Nir Rubinstein, seorang pengembang Internet Israel yang berperang di Beirut sebagai tentara muda 30 tahun lalu, mengatakan dia memahami kemarahan Lebanon, tetapi juga bagaimana orang Israel juga bisa tersinggung.
“Jenis ini mengurangi Tel Aviv dan Jaffa, yang lebih modern daripada Beirut,” kata Rubinstein, berbicara untuk generasi penduduk Tel Aviv yang sangat bangga dengan kota mereka – daerah perkotaan padat penduduk sekitar 2,5 juta orang dengan standar hidup yang menyaingi sebagian besar tempat di Eropa, industri teknologi kelas dunia, dan kehidupan malam yang semarak.
Beirut sendiri telah berkembang secara mengesankan dalam dua dekade sejak perang saudara selama 15 tahun berakhir, dan reputasinya yang berkembang sebagai kota pesta dengan caranya sendiri – kota-kota besar Arab yang paling liberal dan penuh kasih – merupakan sumber daya tarik bagi orang Israel yang dilarang pergi ke sana.

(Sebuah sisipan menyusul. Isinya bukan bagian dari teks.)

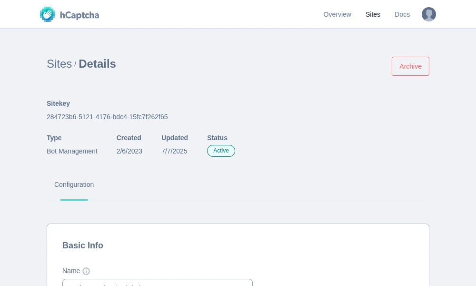Click the Sitekey label

[x=58, y=103]
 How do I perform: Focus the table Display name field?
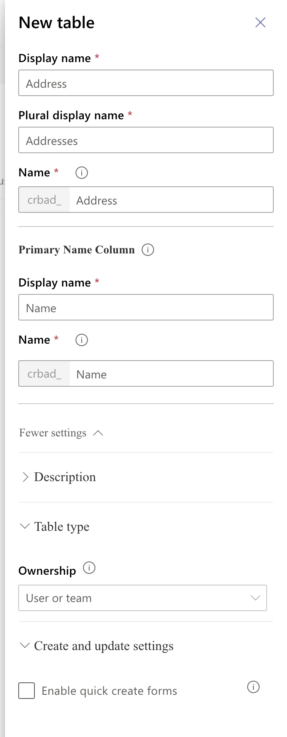[x=146, y=83]
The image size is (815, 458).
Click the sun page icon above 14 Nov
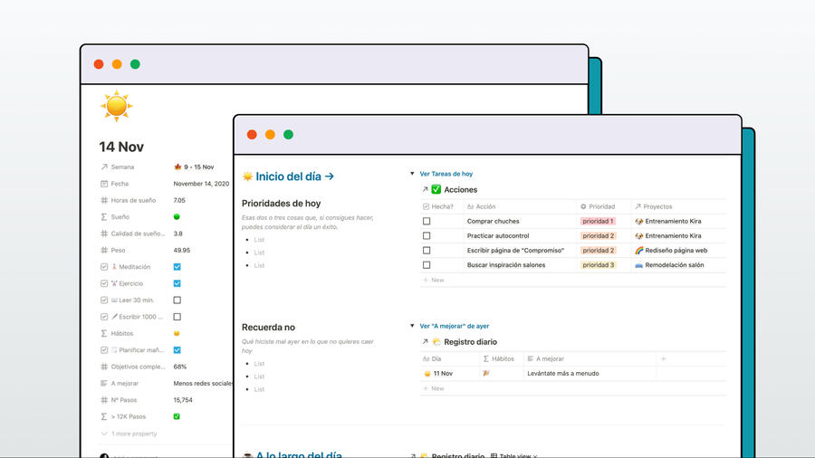pyautogui.click(x=117, y=107)
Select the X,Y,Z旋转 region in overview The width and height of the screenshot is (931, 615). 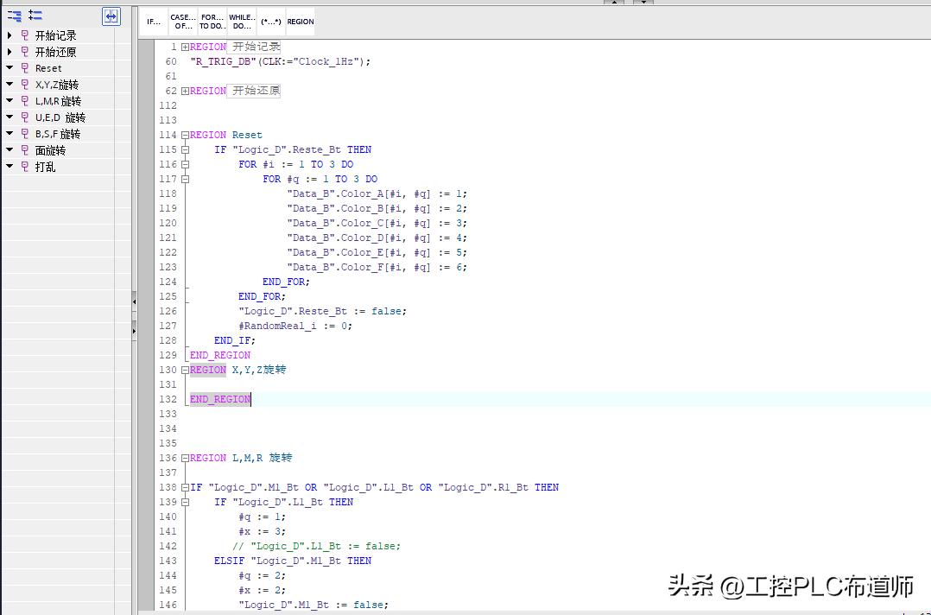click(x=56, y=85)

Namun penggambaran Lebanon yang penuh dengan senjata hampir tidak masuk akal.
Negara ini memiliki lusinan milisi bersenjata yang terus berkembang, dan jumlah individu yang mengkhawatirkan memiliki senjata di rumah mereka, termasuk senapan, senapan, dan bahkan peluncur RPG.
Milisi terbesar dari semuanya, Hizbullah yang didukung Iran, telah memperoleh begitu banyak kekuatan dan pengaruh selama bertahun-tahun sehingga sekarang menjadi bagian dari pemerintah, memegang hak veto virtual, dan pembicaraan pelucutan senjata yang telah berlangsung lama tidak menghasilkan apa-apa.

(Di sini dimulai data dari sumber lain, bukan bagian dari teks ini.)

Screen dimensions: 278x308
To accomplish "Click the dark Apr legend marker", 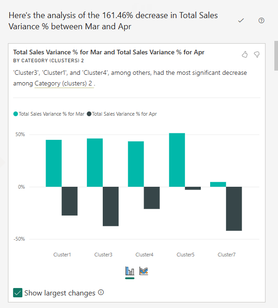I will coord(89,114).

Melimpahnya senjata menjadi salah satu alasan mengapa konflik di sini bisa berubah menjadi mematikan begitu cepat.
Pada bulan Mei, baku tembak delapan jam yang eksplosif di daerah perumahan di Beirut barat, yang tampaknya dimulai setelah perselisihan rumah tangga, menewaskan beberapa orang – termasuk seorang pria yang menembakkan senapan mesin dan melemparkan granat dari balkonnya.
Lebanon juga mengalami peningkatan bentrokan yang berasal dari perang saudara di negara tetangga Suriah.

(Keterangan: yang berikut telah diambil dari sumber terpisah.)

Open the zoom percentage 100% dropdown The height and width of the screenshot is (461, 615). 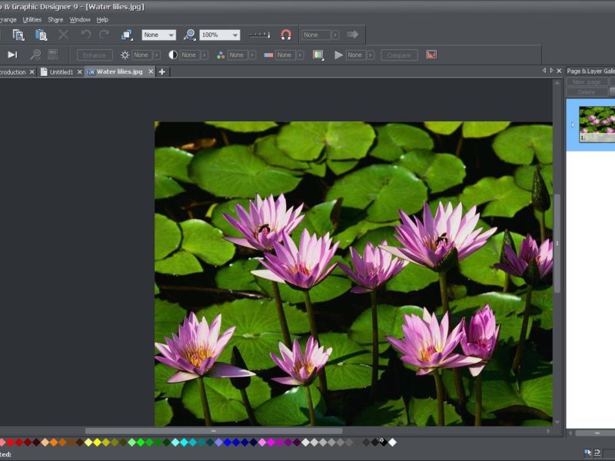[x=234, y=35]
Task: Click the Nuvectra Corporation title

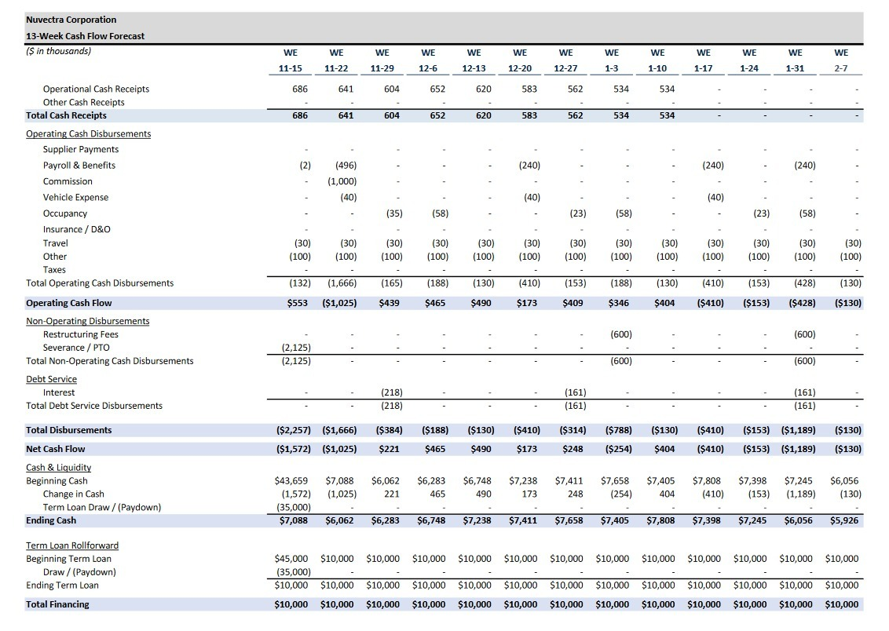Action: click(71, 20)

Terlepas dari popularitasnya yang luar biasa, “Tanah Air” tampaknya tidak mencapai radar Hizbullah.
“Saya tidak tahu apa yang Anda bicarakan,” kata juru bicara Hizbullah Ibrahim al-Moussawi kepada AP ketika ditanya tentang program tersebut. “Ini pertama kali aku mendengarnya.”
Tetap saja, dia menggambarkan rencana Abboud untuk menuntut produser sebagai “langkah yang baik” dan mengatakan Hizbullah kemungkinan akan mempelajari masalah ini dan mengeluarkan pernyataan jika perlu.
TV LBC terkemuka Lebanon memuat laporan tentang kontroversi tersebut pada hari Kamis, mengatakan acara tersebut merendahkan orang Arab dan bahwa pengaturannya di Israel adalah “penghinaan ganda”.
Tapi Ariel Kolitz, seorang pengusaha Tel Aviv yang merupakan teman masa kecil Gideon Raff, co-creator Israel dari “Homeland,” mengatakan bahwa tim produksi tidak memiliki pilihan untuk syuting di Beirut, di mana Raff dan orang Israel lainnya terlibat. tidak diizinkan untuk mengunjungi dan di mana mereka mungkin dalam bahaya.
“Jauh lebih mudah syuting di sini,” katanya. “Itu dia.”
___
Hak Cipta 2012 The Associated Press.